### Dependencies

In [None]:
import tensorflow as tf
from tensorflow.keras import layers, models, optimizers
from tensorflow.keras.utils import to_categorical
from tensorflow.keras.applications import ResNet50, Xception
from sklearn.model_selection import train_test_split
from tensorflow.keras.preprocessing.image import load_img, img_to_array
import matplotlib.pyplot as plt
from pathlib import Path 
import pandas as pd        
import keras
import numpy as np
import os, json
from glob import glob
from sklearn.metrics import (
    ConfusionMatrixDisplay,
    accuracy_score,
    auc,
    cohen_kappa_score,
    confusion_matrix,
    f1_score,
    precision_recall_curve,
    roc_auc_score,
)

### Data Paths

In [None]:
DATA_PATH_ANN="../data/annotations"
DATA_PATH_IMG="../data/images"

In [None]:
# Image
print("Image")
img=plt.imread(f"{DATA_PATH_IMG}/0.jpg")
plt.imshow(img)

#### 0: Neutral, 1: Happy, 2: Sad, 3: Surprise, 4: Fear, 5: Disgust, 6: Anger, 7: Contempt

In [None]:
# Expression
exp=np.load(f"{DATA_PATH_ANN}/0_exp.npy")
print("Expression: ", exp)
print("Shape:", exp.shape)
print("Data type:", exp.dtype) 

#### Range [-1,+1] (for Uncertain and Noface categories the value is -2) 
#### Continuous values from -1 (negative/unpleasant) to +1 (positive/pleasant)

In [None]:
# Valence
val=np.load(f"{DATA_PATH_ANN}/0_val.npy")
print("Valence: ", val)
print("Shape:", val.shape)
print("Data type:", val.dtype) 

#### Range [-1,+1] (for Uncertain and Noface categories the value is -2) 
#### Continuous values from -1 (Tires) to +1 (Active)

In [None]:
# Arousal
aro=np.load(f"{DATA_PATH_ANN}/0_aro.npy")
print("Arousal: ", aro)
print("Shape:", aro.shape)
print("Data type:", aro.dtype) 

#### Location of the 68 facial landmarks

In [None]:
# Landmark
lnd=np.load(f"{DATA_PATH_ANN}/0_lnd.npy")
print("Landmark: ", lnd)
print("Shape:", lnd.shape)
print("Data type:", lnd.dtype) 

In [None]:
resNet = ResNet50(weights="imagenet")

# Print the architecture
resNet.summary()

In [None]:
xception = Xception(weights="imagenet")

xception.summary()

In [None]:
IMG_SIZE = (128,128)
BATCH_SIZE = 24
EPOCHS = 35
SEED = 42

np.random.seed(SEED)
tf.random.set_seed(SEED)

In [None]:
# Get all images
img_paths = sorted(glob(os.path.join(DATA_PATH_IMG, "*.jpg")))

records = []
landmarks_list = []

for img_path in img_paths:
    base = os.path.splitext(os.path.basename(img_path))[0]  # e.g. "0"
    exp_file = os.path.join(DATA_PATH_ANN, f"{base}_exp.npy")
    val_file = os.path.join(DATA_PATH_ANN, f"{base}_val.npy")
    aro_file = os.path.join(DATA_PATH_ANN, f"{base}_aro.npy")
    lnd_file = os.path.join(DATA_PATH_ANN, f"{base}_lnd.npy")

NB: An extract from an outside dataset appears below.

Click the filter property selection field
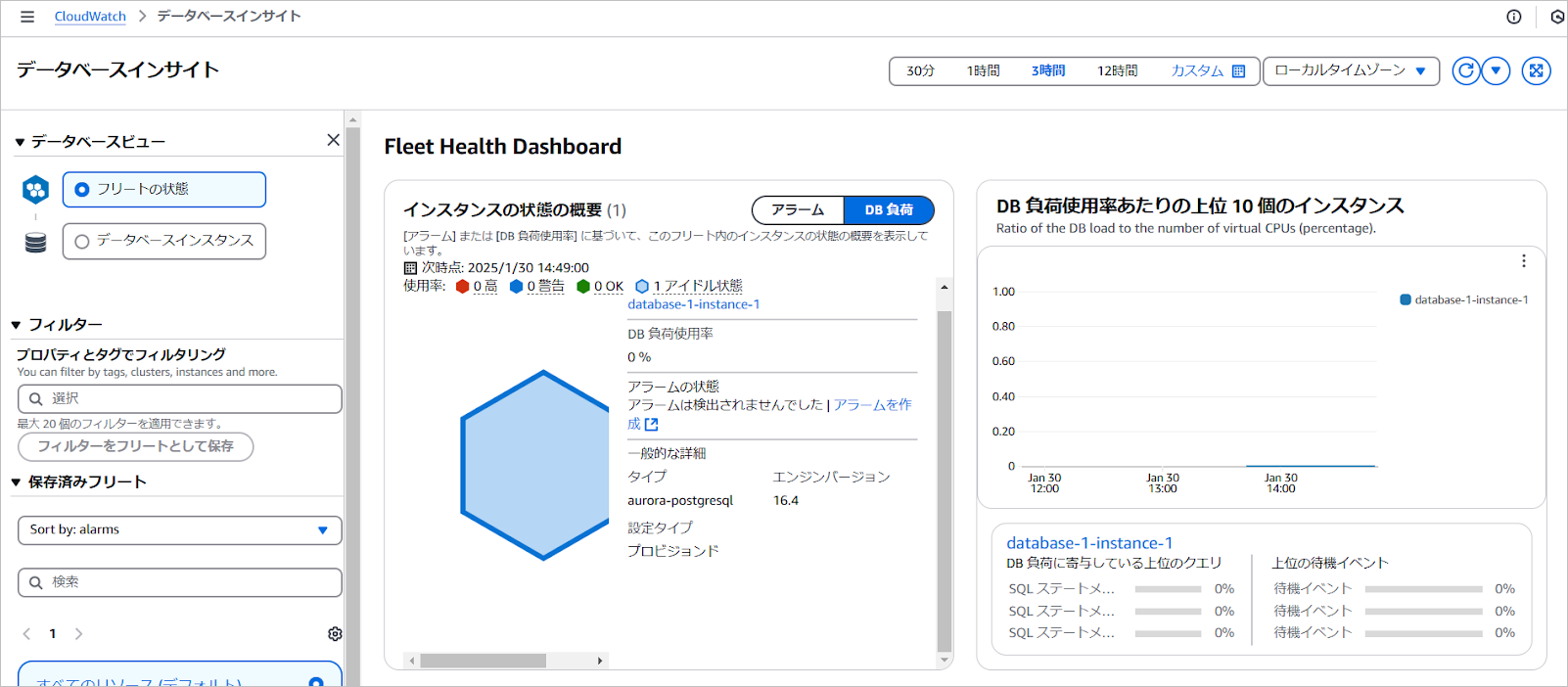coord(179,398)
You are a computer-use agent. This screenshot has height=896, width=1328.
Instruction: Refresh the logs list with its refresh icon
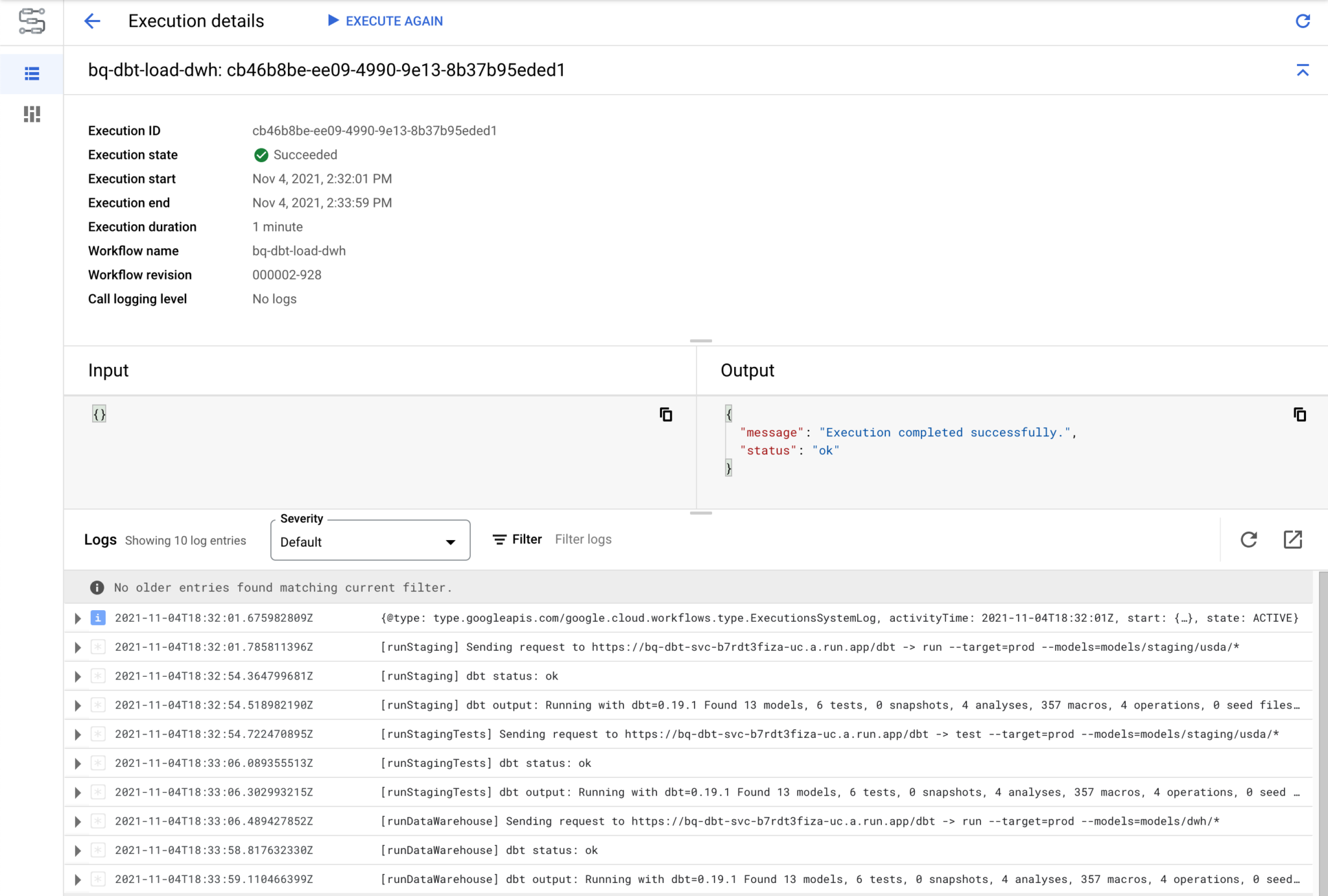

    # Load each annotation (each is a tiny .npy file)
    expression = int(np.load(exp_file))
    valence = float(np.load(val_file))
    arousal = float(np.load(aro_file))
    landmark = np.load(lnd_file)

    # Flatten landmarks if 68x2
    if landmark.ndim == 2 and landmark.shape[1] == 2:
        landmark = landmark.reshape(-1)

    records.append([img_path, expression, valence, arousal])
    landmarks_list.append(landmark)

# Make DataFrame and landmarks array
df = pd.DataFrame(records, columns=["image_path", "expression", "valence", "arousal"])
landmarks_array = np.array(landmarks_list, dtype="float32")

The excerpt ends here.